We ended the pregnancy because we didn’t want our daughter to die alone, without us being there with her. We decided to take on a lifetime of pain to avoid our daughter experience a longer suffering. We decided to let our daughter die peacefully whilst all she would hear was the sound of my heartbeat and feel the warmth of our love.

At 25 weeks gestation, after a very painful 23 minute labour, our beautiful daughter Holly Dao was born on the 7thSeptember 2016 and I became a mother for the second time. We spent 24 hours making memories and telling her how much we loved her, until it was time to say goodbye. We left her clothed in a dress her Auntie had made and a wrapped in a blanket made by her Nanan. Holly was surrounded by an immeasurable amount of love.

I began sharing Holly’s story by blogging shortly after her death at www.hollyslegacy.com. Although my daughter wasn’t here, the need to mother her was as strong as ever. Talking about Holly became my way of parenting and honouring her.  However for a long time I didn’t reveal that we had terminated our pregnancy. I didn’t think I would have been supported and was worried my grief would have been less deserving of empathy, as we had made the choice to end the pregnancy. There was a silence surrounding stillbirth but a much greater silence surrounding termination.
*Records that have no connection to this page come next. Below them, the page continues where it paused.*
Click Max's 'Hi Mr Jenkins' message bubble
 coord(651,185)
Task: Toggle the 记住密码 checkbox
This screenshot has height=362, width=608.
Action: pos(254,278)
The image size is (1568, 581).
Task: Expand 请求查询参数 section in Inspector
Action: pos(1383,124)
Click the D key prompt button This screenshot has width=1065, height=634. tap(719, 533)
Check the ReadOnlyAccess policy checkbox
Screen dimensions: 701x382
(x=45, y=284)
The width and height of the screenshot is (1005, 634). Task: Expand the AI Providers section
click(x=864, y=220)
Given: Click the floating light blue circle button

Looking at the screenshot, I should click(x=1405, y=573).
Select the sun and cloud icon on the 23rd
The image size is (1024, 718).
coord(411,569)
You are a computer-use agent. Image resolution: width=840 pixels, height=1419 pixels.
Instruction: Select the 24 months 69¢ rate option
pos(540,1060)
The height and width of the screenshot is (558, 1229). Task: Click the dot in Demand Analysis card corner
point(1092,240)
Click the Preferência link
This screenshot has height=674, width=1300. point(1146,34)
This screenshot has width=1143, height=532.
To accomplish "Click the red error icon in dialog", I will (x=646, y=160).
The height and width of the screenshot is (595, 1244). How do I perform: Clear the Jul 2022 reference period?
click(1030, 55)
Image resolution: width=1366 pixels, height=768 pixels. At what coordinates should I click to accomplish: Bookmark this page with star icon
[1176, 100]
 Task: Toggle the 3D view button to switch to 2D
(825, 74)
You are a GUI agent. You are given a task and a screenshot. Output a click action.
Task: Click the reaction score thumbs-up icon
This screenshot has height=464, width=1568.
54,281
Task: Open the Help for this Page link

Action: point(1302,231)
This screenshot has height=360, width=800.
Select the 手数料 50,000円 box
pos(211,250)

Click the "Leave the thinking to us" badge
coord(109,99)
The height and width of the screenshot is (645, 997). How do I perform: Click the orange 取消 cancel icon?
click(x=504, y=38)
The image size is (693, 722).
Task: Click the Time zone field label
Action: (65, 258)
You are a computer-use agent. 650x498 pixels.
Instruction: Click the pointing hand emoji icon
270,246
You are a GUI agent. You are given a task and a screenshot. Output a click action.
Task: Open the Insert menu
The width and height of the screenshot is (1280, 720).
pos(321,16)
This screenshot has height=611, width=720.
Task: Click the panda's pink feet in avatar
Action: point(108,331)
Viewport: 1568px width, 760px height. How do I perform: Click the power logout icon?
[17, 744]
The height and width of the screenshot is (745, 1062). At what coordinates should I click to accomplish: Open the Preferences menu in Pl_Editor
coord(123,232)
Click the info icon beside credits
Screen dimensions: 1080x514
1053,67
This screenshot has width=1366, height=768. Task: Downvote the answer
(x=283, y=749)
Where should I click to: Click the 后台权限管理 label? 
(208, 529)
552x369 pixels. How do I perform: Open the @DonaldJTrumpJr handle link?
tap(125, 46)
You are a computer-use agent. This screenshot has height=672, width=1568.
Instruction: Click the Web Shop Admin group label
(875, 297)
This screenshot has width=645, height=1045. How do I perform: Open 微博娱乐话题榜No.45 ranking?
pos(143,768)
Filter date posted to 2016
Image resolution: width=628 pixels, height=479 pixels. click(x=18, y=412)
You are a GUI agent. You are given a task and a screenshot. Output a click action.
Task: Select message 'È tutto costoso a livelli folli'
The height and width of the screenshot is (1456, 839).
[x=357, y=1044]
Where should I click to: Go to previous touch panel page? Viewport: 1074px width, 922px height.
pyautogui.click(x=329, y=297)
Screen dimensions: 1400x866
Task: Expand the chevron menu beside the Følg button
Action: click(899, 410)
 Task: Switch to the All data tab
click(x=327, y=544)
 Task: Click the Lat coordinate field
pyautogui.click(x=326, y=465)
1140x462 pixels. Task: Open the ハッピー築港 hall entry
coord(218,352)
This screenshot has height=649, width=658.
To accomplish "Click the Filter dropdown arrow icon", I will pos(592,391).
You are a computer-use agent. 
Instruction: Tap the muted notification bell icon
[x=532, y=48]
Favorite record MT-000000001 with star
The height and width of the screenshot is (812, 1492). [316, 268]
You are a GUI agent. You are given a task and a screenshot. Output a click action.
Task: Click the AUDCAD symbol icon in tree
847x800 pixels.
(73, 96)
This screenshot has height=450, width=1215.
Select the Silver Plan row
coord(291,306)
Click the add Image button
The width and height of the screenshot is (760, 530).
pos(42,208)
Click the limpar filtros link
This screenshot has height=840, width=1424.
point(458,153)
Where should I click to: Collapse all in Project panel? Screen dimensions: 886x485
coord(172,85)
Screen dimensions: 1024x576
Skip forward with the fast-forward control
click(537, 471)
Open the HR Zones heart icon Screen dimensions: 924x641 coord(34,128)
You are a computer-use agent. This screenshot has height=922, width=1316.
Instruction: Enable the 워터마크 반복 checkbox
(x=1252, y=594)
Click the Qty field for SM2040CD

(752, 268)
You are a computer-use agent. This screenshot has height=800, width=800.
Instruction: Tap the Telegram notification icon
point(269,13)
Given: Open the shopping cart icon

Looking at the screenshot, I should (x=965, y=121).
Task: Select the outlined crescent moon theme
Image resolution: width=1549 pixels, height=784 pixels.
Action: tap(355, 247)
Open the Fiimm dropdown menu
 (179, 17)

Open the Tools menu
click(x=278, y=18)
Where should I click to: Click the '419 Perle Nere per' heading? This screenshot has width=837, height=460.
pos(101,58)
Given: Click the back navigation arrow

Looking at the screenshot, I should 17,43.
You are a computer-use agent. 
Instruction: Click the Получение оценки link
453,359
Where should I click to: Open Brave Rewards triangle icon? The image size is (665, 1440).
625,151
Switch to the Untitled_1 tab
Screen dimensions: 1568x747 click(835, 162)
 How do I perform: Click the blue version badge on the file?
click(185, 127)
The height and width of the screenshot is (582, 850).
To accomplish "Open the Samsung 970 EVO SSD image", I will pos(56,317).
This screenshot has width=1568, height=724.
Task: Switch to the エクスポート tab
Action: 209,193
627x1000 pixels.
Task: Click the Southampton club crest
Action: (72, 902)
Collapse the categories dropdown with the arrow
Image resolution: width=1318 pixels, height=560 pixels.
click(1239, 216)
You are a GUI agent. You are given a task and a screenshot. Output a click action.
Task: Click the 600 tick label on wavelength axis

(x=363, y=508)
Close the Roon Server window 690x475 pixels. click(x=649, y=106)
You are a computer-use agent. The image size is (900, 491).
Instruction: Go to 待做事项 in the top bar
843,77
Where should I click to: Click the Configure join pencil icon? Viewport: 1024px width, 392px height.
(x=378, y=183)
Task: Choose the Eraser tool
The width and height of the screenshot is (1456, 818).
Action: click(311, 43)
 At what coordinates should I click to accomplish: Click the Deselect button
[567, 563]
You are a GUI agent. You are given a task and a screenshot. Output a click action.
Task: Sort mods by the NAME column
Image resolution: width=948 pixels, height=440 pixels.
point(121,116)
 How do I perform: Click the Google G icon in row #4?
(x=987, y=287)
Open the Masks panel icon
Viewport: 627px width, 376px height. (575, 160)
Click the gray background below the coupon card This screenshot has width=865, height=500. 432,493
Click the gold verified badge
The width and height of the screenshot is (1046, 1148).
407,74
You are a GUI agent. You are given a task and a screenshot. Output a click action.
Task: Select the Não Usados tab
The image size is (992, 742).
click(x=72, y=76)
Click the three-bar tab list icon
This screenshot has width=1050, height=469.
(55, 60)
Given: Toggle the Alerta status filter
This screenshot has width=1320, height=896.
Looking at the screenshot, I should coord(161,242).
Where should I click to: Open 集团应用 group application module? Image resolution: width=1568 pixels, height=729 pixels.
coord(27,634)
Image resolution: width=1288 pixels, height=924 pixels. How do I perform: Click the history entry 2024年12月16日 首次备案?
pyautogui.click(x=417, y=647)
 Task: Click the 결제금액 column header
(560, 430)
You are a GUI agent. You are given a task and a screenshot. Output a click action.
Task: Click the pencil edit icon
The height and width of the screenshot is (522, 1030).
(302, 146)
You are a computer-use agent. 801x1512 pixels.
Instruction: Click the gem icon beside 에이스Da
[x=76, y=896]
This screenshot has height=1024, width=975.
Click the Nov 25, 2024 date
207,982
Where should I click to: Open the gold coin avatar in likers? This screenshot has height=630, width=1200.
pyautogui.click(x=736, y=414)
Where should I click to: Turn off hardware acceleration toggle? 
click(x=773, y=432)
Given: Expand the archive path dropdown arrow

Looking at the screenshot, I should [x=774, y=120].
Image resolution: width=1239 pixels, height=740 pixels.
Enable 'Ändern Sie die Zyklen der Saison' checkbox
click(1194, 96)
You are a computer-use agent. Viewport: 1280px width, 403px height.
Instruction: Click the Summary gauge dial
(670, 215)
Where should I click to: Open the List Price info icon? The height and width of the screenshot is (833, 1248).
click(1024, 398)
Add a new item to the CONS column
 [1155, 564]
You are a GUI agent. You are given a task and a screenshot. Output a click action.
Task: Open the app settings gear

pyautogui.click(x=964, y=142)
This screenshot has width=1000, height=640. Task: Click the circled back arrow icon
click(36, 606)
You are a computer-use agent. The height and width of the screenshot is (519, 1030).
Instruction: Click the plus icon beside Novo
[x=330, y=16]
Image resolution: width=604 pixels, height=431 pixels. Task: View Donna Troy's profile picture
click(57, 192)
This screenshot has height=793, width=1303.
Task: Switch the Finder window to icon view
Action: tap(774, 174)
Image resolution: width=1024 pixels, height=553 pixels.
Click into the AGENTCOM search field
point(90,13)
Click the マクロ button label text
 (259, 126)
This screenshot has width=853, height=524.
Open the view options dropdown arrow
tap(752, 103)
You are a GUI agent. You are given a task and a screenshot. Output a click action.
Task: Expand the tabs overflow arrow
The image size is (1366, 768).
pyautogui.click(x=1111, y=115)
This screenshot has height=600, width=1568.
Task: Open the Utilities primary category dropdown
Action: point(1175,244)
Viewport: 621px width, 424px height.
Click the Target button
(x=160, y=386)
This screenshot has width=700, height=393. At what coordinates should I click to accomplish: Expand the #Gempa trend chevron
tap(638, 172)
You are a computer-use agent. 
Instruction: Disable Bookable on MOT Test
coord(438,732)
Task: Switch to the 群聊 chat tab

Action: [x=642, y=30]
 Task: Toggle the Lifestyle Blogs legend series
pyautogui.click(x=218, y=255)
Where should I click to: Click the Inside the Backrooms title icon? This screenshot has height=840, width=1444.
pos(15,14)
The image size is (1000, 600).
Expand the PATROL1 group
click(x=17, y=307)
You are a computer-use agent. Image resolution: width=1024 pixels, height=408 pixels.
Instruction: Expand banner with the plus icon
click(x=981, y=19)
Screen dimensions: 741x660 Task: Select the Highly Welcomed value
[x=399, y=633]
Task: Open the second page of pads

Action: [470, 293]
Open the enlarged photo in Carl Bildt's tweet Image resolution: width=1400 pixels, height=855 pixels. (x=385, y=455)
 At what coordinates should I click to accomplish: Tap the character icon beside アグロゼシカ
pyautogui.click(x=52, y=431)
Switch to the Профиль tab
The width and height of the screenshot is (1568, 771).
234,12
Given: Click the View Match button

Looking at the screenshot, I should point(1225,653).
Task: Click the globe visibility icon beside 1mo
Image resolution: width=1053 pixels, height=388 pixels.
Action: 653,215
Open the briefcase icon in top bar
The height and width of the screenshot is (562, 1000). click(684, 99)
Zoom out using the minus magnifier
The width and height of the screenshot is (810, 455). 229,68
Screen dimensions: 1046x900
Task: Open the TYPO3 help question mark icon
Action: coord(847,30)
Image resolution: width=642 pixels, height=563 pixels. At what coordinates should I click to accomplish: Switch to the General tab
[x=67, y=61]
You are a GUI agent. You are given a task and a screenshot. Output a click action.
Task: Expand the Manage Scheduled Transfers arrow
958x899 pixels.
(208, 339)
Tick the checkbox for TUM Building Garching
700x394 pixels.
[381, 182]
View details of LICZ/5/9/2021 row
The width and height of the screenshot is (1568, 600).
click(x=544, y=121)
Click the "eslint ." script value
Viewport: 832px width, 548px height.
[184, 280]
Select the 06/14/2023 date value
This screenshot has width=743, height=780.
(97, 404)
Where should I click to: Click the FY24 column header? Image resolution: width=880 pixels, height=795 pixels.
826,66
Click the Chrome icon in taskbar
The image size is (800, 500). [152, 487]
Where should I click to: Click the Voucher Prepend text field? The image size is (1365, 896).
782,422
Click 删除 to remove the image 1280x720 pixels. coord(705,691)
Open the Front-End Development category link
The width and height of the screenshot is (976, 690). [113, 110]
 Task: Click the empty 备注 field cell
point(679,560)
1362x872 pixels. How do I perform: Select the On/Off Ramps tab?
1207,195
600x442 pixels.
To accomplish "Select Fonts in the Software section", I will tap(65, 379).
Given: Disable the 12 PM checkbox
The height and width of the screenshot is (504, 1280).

I soon realised that I had all ready gone through the worse and to share Holly’s story, the whole story would give her life so much more meaning. To allow others to know that they aren’t alone and give those parents who make a similar decision the confidence to know that they allowed to talk, grieve and share their baby too. I am not ashamed that we terminated our pregnancy; instead I am proud that we were strong enough to make the right decision for us.

Holly has taught me to be brave. She has taught me to be open minded and loving. Holly has made me a mother and although you cannot see her here, in many ways, I am a mother just like any other mother. I love her, I protect her and she is within my every thought. Just like my very alive toddler, sometimes Holly makes me cry and sometimes she makes me smile. Just like any other mother I love to talk about her because she makes me feel proud.

Becoming a bereaved mother has been challenging and exhausting. My life consists of a daily struggle of learning to live, laugh and smile without a very important piece of me here. It is difficult beyond ways that I could ever explain or even wish for you to truly understand. It is heartbreaking and life altering but my only regret is that she couldn’t have stayed, not that she existed. It is how you might feel when you are sleep deprived with a newborn; frustrated, tired and lonely but you wouldn’t change it for the world. That is exactly how it is with becoming a bereaved mother, it is all those emotions but topped with the feeling of ‘but I just love her so much that I cannot imagine ever not having had her.’

In whatever way a mother comes to being a bereaved mother, she needn’t be feared. She needn’t be avoided for fear of saying the wrong thing. Yes, we have a heavy heart but our baby shaped hole is also full of so much love and compassion.  A mother’s love is a mother’s love, whether her baby lives in her arms or forever in her heart.